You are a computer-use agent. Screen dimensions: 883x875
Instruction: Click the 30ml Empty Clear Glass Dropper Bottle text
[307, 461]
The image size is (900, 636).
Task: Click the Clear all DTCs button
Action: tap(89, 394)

Work instructions —
Convert the material above into a Markdown table with two columns, No. and Line. Give each nonblank line its own numbered row.

Reply —
| No. | Line |
|---|---|
| 1 | You are a computer-use agent. Screen dimensions: 883x875 |
| 2 | Instruction: Click the 30ml Empty Clear Glass Dropper Bottle text |
| 3 | [307, 461] |
| 4 | The image size is (900, 636). |
| 5 | Task: Click the Clear all DTCs button |
| 6 | Action: tap(89, 394) |